I, like many other developers, like to keep my config files minimal, relying on defaults as much as possible. I noticed that not setting:
[[services.ports]]
handlers = ["tls", "http"]
port = "443"
inside the fly.toml file causes the port 443 to not accept connections, even though the docs says that it’s the default behavior.
I’d like to know if there’s any way I can avoid setting this configuration.
These services are enabled by default when launching an app. By removing them from fly.toml - while keeping the [services] header - they will be unset.

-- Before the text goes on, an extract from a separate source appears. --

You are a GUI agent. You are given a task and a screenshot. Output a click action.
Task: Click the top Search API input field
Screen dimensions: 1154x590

You can’t avoid setting them (yet) at launch time.
[services] header isn’t set.If your goal is to not have any ports open to the internet, just add a blank [services] header to your fly.toml and deploy.

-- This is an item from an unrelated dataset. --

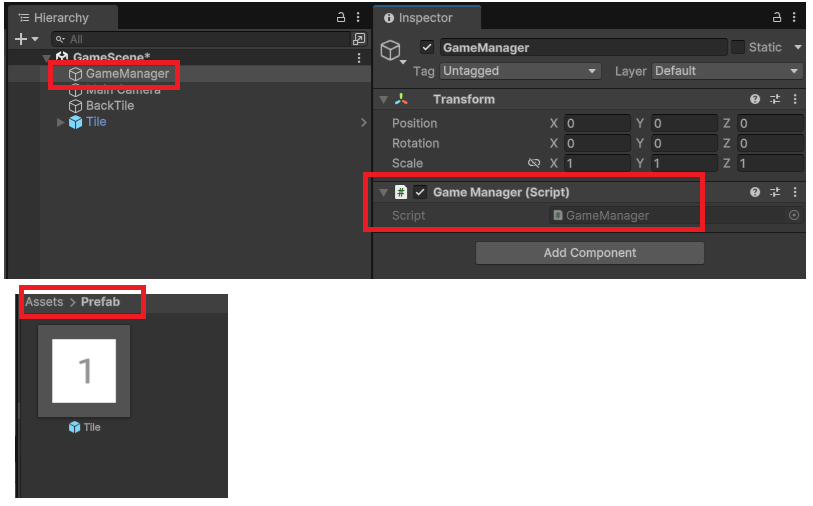Open Transform component help reference icon
The height and width of the screenshot is (506, 813).
(755, 99)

No it’s not. Let me rephrase.
My goal is to have the two default ports (80 & 443) open.
But, since they’re the default, I want to omit them in the config file.
In other words, the config file should fall back to the default when something is omitted.

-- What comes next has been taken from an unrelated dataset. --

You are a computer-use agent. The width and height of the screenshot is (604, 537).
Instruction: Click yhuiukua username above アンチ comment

That’s usually what you can expect from a config file.
Right now, omitting:
[[services.ports]]
handlers = ["tls", "http"]
port = 443
causes the port to be not open, which is unexpected since, again, docs say it’s the default.
Maybe I’m reading this differently to you, but I’m not sure the docs do say that.
What the docs say is:
The default configuration, for example, contains two. We’ve already seen one above. The second one defines an external port 443 for secure connections, using the “tls” handler.
I read this as meaning: “the default fly.toml template (that we use to generate an initial fly.toml config file for your app when you run fly launch) has these entries in it by default”.
I don’t read that as meaning: “if you don’t specify any ports, we’ll automatically assume you want to listen on 80 & 443”
That said, I do agree that it would be nice not to have to specify these ports in every app config.
That’s my point.
I do agree that the docs are not erroneous, though they can be misinterpreted. With most hosting providers (e.g. Vercel), it is possible for you to provide 0 config (i.e. to have a completely empty config file or no file at all), relying exclusively on defaults, which, IMO, is pretty nice. I was expecting Fly to do the same.
The no or low-config approach is simple: if it’s the default, we shouldn’t be required to provide it.
Alternative viewpoint: Ideally, a platform will not expose ports to the Internet that you cannot tell will be exposed by reading the config file you use to deploy. Not all apps want to be exposed outside their organization’s private WireGuard network.
In that case, the docs should not say that those two ports are open by defaults.
I’m not against configuring things, I’m just in favor of having defaults we can predict and rely on. If those ports are better closed by default, then be it. But the docs should say: “by default, no ports are exposed”.